▸ **The task**
In this exercise, reproduce the whole listing exactly.

▸ **Data records**
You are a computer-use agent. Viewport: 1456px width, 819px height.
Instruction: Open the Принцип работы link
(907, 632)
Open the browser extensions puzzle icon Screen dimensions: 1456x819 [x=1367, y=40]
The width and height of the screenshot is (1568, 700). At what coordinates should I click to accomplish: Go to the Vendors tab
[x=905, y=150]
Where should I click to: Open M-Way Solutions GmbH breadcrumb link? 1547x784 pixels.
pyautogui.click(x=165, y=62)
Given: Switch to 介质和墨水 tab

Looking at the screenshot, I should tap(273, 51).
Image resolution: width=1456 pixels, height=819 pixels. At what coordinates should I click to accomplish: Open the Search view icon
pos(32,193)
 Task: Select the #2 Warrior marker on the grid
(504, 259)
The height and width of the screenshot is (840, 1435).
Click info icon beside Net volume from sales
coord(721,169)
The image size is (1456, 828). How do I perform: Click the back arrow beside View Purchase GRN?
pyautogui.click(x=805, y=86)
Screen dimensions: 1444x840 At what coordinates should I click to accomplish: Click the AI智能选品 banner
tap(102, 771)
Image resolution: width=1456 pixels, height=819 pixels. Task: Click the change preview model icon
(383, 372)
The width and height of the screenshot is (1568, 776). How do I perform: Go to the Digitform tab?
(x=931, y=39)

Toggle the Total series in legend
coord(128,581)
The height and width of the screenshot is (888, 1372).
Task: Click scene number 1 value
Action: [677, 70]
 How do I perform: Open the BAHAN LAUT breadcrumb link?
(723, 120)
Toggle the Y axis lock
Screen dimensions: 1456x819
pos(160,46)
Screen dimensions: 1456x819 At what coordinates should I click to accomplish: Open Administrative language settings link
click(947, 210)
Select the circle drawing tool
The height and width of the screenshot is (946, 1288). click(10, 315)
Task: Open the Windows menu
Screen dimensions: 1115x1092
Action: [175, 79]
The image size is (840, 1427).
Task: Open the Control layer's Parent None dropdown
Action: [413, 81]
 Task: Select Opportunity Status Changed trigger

▸ **Your solution**
You are a computer-use agent. Viewport: 1456px width, 819px height.
Instruction: Open the Принцип работы link
(907, 632)
Open the browser extensions puzzle icon Screen dimensions: 1456x819 [x=1367, y=40]
The width and height of the screenshot is (1568, 700). At what coordinates should I click to accomplish: Go to the Vendors tab
[x=905, y=150]
Where should I click to: Open M-Way Solutions GmbH breadcrumb link? 1547x784 pixels.
pyautogui.click(x=165, y=62)
Given: Switch to 介质和墨水 tab

Looking at the screenshot, I should tap(273, 51).
Image resolution: width=1456 pixels, height=819 pixels. At what coordinates should I click to accomplish: Open the Search view icon
pos(32,193)
 Task: Select the #2 Warrior marker on the grid
(504, 259)
The height and width of the screenshot is (840, 1435).
Click info icon beside Net volume from sales
coord(721,169)
The image size is (1456, 828). How do I perform: Click the back arrow beside View Purchase GRN?
pyautogui.click(x=805, y=86)
Screen dimensions: 1444x840 At what coordinates should I click to accomplish: Click the AI智能选品 banner
tap(102, 771)
Image resolution: width=1456 pixels, height=819 pixels. Task: Click the change preview model icon
(383, 372)
The width and height of the screenshot is (1568, 776). How do I perform: Go to the Digitform tab?
(x=931, y=39)

Toggle the Total series in legend
coord(128,581)
The height and width of the screenshot is (888, 1372).
Task: Click scene number 1 value
Action: [677, 70]
 How do I perform: Open the BAHAN LAUT breadcrumb link?
(723, 120)
Toggle the Y axis lock
Screen dimensions: 1456x819
pos(160,46)
Screen dimensions: 1456x819 At what coordinates should I click to accomplish: Open Administrative language settings link
click(947, 210)
Select the circle drawing tool
The height and width of the screenshot is (946, 1288). click(10, 315)
Task: Open the Windows menu
Screen dimensions: 1115x1092
Action: [175, 79]
The image size is (840, 1427).
Task: Open the Control layer's Parent None dropdown
Action: [413, 81]
 Task: Select Opportunity Status Changed trigger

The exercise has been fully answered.